I need the lines below from the one with "Given: Select the Console tab" down to the one with "Star the 'table basse' entry" reproduced exactly, both ends included, and nothing else.

[Records excerpted from a collection]
+ + + + + + +

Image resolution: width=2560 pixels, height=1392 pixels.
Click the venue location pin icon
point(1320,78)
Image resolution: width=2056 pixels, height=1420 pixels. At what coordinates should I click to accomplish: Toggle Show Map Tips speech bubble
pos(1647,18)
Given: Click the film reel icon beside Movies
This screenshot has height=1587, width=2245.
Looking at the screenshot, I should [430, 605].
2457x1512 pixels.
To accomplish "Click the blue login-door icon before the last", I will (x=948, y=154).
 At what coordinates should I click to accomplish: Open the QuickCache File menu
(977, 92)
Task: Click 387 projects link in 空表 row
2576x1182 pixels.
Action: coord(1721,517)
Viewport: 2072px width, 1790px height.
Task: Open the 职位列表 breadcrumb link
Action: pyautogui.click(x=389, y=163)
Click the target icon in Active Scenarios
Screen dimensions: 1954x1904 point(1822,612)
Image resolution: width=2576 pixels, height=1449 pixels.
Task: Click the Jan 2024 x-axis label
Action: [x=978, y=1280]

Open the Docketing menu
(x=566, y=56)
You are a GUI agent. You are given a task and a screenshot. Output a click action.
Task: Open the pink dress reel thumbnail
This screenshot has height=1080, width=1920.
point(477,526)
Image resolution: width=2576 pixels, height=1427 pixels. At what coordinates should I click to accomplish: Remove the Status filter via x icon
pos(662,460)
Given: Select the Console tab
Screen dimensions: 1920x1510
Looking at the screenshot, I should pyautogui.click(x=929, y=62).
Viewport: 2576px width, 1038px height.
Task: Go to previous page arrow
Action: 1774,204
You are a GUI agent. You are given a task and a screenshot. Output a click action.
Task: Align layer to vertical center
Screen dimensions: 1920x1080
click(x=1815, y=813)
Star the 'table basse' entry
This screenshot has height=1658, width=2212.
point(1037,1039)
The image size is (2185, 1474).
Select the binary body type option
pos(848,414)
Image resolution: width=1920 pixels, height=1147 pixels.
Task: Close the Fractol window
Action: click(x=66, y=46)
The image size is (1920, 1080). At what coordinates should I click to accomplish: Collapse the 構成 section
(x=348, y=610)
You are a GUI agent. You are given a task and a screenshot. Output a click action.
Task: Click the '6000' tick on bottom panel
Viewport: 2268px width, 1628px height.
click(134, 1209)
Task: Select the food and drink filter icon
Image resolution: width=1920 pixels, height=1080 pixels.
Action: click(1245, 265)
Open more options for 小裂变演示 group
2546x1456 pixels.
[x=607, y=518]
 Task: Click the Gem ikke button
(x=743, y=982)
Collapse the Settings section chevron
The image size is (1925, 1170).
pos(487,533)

+ + + + + + +

- _Result below_
Given: Select the Console tab
Screen dimensions: 1920x1510
Looking at the screenshot, I should pyautogui.click(x=929, y=62).
Viewport: 2576px width, 1038px height.
Task: Go to previous page arrow
Action: 1774,204
You are a GUI agent. You are given a task and a screenshot. Output a click action.
Task: Align layer to vertical center
Screen dimensions: 1920x1080
click(x=1815, y=813)
Star the 'table basse' entry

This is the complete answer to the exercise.